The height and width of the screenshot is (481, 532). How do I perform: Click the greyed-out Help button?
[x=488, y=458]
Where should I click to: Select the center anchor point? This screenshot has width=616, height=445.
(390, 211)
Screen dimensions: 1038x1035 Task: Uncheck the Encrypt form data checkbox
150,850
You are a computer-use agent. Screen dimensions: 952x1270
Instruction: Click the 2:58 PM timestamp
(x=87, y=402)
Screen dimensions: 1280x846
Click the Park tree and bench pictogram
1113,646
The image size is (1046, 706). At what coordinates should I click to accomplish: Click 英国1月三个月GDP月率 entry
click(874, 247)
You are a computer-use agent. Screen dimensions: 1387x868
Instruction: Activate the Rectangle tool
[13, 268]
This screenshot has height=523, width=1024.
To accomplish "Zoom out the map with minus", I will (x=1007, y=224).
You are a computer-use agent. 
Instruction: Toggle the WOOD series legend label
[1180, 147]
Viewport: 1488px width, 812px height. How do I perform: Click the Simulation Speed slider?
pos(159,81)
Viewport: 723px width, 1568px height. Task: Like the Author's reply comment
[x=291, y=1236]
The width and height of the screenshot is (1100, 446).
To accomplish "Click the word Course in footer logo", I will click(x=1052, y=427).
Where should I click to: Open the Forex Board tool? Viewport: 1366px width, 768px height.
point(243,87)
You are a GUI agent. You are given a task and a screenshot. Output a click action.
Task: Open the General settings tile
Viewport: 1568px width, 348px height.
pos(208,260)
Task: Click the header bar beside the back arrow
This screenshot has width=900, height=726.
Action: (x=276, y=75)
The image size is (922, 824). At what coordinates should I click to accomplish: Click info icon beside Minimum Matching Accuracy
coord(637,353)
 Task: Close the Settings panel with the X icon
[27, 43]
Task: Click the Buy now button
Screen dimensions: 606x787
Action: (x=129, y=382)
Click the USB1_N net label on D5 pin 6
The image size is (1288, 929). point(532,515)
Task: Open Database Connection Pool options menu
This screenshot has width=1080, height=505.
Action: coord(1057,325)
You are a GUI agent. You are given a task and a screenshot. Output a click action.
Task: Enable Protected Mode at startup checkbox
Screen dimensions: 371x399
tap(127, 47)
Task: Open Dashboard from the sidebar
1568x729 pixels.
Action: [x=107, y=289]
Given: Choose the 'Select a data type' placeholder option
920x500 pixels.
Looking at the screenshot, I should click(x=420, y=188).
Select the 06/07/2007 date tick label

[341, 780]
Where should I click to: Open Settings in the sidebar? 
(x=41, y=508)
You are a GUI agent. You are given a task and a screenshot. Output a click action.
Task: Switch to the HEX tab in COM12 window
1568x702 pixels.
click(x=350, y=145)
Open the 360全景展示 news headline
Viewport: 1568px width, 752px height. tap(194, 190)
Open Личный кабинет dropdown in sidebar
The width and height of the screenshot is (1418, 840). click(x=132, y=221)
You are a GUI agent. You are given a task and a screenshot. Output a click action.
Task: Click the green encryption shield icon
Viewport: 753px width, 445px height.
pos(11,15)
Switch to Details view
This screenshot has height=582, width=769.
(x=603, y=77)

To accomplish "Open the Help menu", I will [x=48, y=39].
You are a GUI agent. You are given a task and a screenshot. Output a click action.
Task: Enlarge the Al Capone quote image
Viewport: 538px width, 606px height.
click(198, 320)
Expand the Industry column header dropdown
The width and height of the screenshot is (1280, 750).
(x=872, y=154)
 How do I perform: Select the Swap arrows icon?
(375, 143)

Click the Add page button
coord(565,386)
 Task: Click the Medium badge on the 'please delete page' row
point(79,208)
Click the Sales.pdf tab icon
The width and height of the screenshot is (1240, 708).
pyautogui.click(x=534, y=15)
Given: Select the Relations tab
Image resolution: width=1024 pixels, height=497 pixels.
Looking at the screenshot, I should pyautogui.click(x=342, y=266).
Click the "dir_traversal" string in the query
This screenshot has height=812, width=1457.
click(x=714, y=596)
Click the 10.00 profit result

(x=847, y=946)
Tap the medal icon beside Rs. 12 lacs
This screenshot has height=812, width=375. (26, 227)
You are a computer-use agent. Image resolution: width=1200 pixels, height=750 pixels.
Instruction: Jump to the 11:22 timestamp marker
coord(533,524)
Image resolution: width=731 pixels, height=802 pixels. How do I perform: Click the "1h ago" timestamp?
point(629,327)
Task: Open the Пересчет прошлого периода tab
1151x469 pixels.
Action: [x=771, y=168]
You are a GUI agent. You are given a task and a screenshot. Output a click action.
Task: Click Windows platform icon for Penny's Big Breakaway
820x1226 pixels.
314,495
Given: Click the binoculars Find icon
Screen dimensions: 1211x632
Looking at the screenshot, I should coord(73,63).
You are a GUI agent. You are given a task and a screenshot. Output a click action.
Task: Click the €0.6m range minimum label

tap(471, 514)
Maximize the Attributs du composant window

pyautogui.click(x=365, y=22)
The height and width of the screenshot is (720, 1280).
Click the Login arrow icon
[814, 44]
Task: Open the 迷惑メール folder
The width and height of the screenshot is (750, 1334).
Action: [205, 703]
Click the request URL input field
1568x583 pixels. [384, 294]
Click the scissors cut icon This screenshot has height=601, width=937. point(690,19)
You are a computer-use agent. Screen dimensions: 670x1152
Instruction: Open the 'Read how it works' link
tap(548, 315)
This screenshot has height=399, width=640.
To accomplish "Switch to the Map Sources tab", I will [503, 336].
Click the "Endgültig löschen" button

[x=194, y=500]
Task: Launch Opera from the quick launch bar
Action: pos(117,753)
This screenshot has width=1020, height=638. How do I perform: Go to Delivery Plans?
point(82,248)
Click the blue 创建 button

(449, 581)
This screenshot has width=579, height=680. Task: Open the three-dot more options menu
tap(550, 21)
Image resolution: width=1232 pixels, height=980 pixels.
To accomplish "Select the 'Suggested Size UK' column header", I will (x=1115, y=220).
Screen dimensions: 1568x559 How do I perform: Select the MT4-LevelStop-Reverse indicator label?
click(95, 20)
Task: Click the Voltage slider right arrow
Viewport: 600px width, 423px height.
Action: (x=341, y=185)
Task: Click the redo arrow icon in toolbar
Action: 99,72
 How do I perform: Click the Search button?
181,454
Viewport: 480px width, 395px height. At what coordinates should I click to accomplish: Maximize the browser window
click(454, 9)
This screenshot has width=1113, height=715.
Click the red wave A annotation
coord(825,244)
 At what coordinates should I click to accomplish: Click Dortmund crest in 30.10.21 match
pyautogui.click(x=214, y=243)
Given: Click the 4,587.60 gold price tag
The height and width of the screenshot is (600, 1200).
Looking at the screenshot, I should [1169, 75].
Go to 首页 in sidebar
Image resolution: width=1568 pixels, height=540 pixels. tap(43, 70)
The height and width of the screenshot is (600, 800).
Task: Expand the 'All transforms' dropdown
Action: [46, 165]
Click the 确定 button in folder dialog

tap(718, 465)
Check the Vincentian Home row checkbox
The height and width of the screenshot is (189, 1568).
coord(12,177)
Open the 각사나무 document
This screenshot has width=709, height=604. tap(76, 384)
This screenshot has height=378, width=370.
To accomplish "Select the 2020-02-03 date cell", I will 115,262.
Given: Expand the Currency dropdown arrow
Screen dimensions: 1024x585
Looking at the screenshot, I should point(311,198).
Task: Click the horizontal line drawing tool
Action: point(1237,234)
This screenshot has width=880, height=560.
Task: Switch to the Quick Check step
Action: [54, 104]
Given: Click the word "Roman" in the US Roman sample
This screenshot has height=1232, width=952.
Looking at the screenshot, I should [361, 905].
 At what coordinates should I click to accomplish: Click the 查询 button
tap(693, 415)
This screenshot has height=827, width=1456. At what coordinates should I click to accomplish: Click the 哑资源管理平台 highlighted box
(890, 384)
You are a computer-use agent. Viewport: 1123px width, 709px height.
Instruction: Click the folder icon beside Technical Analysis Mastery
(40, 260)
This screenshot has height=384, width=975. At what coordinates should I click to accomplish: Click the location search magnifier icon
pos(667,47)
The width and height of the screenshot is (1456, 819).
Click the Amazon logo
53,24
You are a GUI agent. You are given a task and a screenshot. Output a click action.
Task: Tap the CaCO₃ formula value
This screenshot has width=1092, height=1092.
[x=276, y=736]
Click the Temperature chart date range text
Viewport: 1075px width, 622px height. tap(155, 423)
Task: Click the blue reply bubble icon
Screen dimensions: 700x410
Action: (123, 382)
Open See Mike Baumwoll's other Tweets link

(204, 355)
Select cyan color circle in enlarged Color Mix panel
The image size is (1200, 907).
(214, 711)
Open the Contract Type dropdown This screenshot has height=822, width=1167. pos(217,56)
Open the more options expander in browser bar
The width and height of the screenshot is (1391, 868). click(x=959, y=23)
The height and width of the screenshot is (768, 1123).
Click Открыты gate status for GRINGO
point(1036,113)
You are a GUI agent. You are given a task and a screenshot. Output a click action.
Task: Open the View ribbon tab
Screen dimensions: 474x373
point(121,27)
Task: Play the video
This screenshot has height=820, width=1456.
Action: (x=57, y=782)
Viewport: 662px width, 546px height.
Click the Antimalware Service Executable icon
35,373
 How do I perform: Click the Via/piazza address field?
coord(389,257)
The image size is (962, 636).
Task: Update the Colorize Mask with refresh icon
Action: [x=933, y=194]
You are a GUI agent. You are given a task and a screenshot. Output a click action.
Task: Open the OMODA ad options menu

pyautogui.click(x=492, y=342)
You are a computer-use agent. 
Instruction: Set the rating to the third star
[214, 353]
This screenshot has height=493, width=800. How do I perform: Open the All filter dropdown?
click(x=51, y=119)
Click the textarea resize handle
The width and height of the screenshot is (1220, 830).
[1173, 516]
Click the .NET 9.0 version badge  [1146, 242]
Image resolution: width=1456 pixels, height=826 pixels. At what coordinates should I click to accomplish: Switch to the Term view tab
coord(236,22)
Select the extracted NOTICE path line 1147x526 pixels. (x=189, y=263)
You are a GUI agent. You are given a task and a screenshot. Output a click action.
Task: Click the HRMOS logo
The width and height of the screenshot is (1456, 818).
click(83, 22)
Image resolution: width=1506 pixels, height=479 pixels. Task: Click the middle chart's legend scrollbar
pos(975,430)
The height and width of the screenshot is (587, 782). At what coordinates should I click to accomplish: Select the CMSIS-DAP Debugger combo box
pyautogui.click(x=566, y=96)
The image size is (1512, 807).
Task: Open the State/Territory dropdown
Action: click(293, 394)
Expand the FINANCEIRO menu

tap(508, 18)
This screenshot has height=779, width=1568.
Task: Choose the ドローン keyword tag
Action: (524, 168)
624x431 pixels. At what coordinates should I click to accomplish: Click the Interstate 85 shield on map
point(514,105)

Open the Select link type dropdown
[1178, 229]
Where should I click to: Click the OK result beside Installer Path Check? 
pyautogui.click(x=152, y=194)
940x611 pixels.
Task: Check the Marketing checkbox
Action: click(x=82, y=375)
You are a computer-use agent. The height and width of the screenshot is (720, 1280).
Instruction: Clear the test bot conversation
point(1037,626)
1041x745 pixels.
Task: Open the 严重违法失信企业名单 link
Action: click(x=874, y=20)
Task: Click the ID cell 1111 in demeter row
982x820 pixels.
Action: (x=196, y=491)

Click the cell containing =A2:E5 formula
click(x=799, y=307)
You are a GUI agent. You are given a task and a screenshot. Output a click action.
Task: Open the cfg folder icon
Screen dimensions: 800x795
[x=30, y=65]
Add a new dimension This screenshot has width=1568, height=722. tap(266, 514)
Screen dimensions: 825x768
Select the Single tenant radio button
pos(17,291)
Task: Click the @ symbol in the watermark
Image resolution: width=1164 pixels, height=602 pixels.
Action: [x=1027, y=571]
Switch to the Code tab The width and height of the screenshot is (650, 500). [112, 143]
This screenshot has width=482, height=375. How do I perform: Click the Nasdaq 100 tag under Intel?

What is needed
Once you find the line containing "You are a computer-use agent. Screen dimensions: 952x1270", stop: reproduce exactly that line and every line of the data before it, and nothing else.

Expected output
The height and width of the screenshot is (481, 532). How do I perform: Click the greyed-out Help button?
[x=488, y=458]
Where should I click to: Select the center anchor point? This screenshot has width=616, height=445.
(390, 211)
Screen dimensions: 1038x1035 Task: Uncheck the Encrypt form data checkbox
150,850
You are a computer-use agent. Screen dimensions: 952x1270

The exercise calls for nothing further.